In the listing below, locate the line containing "This screenshot has height=376, width=664." and the line containing "Given: Click the DBeaver". Output both of them and every line between, exactly as written, and nothing more.
----
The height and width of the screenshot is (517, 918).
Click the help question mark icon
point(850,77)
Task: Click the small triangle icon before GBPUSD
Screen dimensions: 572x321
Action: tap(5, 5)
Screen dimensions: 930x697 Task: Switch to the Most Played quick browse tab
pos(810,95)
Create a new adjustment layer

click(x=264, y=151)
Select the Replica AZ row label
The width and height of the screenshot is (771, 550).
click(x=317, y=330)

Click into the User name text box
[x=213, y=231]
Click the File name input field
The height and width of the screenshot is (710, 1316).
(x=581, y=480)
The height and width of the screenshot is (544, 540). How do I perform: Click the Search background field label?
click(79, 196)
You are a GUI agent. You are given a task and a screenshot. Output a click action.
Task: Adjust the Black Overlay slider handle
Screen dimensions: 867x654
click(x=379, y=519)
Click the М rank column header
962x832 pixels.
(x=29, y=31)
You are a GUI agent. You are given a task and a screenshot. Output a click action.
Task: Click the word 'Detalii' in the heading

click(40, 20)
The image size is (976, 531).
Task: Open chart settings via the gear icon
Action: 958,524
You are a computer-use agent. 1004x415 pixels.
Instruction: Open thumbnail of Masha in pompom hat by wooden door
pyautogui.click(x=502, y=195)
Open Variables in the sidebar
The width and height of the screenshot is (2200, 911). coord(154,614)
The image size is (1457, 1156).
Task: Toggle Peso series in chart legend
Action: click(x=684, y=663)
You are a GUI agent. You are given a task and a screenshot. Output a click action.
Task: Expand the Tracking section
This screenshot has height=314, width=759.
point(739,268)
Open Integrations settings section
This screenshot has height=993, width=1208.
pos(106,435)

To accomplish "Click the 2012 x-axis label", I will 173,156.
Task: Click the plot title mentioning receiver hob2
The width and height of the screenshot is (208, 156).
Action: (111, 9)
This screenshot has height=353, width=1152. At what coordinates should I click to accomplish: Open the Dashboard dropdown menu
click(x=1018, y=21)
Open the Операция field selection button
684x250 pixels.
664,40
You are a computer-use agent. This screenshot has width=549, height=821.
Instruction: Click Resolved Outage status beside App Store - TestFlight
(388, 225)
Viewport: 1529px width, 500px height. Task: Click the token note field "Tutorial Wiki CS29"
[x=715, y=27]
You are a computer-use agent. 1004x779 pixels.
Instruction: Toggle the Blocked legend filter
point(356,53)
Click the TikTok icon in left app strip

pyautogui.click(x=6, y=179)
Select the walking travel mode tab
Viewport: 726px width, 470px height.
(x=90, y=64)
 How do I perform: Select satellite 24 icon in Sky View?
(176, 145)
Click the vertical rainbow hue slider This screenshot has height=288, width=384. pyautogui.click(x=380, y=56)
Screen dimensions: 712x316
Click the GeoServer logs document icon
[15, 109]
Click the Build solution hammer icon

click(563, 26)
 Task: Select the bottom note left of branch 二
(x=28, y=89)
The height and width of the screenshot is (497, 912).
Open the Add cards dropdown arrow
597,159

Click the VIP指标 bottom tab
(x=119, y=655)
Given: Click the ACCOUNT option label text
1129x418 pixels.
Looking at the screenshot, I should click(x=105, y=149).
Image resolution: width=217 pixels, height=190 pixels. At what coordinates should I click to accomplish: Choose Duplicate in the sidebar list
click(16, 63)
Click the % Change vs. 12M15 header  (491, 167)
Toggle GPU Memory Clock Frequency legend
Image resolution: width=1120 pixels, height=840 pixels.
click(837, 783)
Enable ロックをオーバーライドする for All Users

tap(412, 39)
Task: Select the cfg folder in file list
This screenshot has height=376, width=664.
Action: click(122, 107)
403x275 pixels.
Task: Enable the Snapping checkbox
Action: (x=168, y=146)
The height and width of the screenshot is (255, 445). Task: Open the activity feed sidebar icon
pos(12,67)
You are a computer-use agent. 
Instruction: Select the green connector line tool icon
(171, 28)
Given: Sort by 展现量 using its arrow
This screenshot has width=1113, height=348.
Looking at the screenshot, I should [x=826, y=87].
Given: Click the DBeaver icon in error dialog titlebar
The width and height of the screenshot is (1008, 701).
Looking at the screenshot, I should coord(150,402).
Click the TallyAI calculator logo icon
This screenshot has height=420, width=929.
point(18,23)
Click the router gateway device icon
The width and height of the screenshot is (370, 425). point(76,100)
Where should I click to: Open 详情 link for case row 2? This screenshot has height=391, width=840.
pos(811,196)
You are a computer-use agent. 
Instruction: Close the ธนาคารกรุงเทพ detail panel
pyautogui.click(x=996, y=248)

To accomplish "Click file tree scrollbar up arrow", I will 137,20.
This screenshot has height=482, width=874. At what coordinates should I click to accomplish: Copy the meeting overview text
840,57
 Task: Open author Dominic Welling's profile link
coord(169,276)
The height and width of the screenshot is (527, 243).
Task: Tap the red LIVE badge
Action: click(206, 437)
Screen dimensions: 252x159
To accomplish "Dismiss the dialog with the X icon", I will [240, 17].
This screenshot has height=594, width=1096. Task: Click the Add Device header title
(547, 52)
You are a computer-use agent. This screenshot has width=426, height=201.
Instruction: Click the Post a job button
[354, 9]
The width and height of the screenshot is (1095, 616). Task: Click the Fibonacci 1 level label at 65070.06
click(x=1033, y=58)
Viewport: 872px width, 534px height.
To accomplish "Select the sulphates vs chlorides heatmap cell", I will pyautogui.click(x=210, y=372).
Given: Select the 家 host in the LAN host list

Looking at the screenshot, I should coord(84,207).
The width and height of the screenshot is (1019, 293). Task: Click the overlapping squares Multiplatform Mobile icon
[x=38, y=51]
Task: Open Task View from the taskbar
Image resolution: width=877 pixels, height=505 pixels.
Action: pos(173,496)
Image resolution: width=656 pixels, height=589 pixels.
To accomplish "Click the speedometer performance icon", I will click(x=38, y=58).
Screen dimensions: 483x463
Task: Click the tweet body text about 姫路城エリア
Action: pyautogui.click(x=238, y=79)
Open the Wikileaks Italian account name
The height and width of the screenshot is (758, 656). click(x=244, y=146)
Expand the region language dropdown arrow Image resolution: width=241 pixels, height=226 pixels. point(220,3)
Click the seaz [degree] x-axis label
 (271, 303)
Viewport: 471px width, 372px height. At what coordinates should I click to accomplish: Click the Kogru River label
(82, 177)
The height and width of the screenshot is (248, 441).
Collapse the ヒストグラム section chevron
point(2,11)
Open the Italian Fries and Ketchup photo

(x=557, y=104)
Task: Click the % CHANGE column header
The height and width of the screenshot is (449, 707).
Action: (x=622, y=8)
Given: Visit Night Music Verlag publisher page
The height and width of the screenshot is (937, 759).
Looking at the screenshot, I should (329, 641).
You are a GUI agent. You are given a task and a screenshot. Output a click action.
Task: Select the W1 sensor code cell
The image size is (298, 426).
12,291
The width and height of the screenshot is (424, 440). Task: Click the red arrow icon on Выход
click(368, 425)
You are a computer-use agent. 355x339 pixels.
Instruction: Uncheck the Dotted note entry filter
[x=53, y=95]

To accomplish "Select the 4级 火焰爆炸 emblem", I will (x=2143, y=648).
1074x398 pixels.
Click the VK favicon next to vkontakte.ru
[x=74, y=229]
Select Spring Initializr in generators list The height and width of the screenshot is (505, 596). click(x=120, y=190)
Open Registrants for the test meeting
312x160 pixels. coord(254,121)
----
» Response
This screenshot has height=376, width=664.
Action: click(122, 107)
403x275 pixels.
Task: Enable the Snapping checkbox
Action: (x=168, y=146)
The height and width of the screenshot is (255, 445). Task: Open the activity feed sidebar icon
pos(12,67)
You are a computer-use agent. 
Instruction: Select the green connector line tool icon
(171, 28)
Given: Sort by 展现量 using its arrow
This screenshot has width=1113, height=348.
Looking at the screenshot, I should [x=826, y=87].
Given: Click the DBeaver icon in error dialog titlebar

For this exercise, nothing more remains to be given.